• **DESCRIPTION OF THE TASK**
Read through the entries below and return each line with the word "computer".

——————

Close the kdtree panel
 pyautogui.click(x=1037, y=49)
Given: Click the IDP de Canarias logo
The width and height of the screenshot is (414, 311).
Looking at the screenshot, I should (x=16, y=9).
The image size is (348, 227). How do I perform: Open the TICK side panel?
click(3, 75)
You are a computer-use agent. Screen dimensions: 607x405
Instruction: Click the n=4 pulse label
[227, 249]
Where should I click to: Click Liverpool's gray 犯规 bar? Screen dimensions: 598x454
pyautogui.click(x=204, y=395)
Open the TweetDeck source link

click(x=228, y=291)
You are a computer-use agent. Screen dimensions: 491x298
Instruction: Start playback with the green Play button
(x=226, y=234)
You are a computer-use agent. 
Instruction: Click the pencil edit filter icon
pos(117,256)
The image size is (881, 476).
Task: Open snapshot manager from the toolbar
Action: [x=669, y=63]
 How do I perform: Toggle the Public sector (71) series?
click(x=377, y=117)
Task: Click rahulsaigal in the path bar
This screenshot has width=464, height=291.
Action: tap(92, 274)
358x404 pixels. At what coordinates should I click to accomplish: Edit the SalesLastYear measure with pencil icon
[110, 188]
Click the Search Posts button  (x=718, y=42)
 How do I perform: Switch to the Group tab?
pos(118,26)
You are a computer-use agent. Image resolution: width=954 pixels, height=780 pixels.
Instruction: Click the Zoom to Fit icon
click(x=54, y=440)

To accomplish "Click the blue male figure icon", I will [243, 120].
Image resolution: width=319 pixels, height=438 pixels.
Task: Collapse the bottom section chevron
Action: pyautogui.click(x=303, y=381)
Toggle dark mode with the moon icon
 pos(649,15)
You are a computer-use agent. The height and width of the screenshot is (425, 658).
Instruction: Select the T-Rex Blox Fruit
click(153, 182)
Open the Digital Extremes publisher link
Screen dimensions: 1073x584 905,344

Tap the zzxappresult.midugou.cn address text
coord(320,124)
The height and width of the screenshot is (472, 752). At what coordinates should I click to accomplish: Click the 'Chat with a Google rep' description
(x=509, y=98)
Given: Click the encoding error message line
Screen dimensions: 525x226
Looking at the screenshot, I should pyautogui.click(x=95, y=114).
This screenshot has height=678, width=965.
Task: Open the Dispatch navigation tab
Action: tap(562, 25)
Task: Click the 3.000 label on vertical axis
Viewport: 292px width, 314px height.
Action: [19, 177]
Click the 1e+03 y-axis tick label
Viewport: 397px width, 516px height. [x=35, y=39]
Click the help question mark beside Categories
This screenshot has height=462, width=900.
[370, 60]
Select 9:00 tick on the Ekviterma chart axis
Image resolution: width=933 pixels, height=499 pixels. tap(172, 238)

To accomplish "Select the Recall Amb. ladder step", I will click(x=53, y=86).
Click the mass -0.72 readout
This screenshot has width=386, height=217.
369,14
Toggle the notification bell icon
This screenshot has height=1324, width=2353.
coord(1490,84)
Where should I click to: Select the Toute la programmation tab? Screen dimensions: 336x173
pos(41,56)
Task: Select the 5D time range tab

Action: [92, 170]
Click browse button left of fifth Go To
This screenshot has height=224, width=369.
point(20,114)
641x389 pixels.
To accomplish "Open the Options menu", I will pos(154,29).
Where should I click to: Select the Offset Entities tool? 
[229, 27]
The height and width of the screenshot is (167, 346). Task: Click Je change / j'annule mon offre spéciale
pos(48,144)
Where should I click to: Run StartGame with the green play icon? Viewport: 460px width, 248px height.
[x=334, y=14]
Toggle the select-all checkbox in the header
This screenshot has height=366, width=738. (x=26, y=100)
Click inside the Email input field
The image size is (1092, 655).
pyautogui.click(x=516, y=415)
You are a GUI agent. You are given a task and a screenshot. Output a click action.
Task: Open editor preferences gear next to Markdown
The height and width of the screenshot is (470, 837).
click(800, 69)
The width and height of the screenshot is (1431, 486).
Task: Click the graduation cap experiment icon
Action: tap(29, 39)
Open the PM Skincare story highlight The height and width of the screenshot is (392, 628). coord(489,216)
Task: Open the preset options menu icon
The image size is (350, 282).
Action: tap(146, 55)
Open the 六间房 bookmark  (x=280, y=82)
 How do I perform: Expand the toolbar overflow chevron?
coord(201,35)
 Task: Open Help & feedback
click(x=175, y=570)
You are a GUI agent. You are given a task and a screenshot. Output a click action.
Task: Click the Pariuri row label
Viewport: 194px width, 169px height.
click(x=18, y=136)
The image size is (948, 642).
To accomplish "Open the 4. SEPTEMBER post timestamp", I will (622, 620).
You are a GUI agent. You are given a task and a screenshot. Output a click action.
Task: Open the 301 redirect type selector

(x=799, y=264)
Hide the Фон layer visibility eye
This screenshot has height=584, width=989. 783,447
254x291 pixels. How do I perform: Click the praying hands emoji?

——————

• **EXERCISE RESPONSE**
You are a computer-use agent. Screen dimensions: 607x405
You are a computer-use agent. Screen dimensions: 491x298
You are a computer-use agent. 
You are a computer-use agent. Image resolution: width=954 pixels, height=780 pixels.
You are a computer-use agent. The height and width of the screenshot is (425, 658).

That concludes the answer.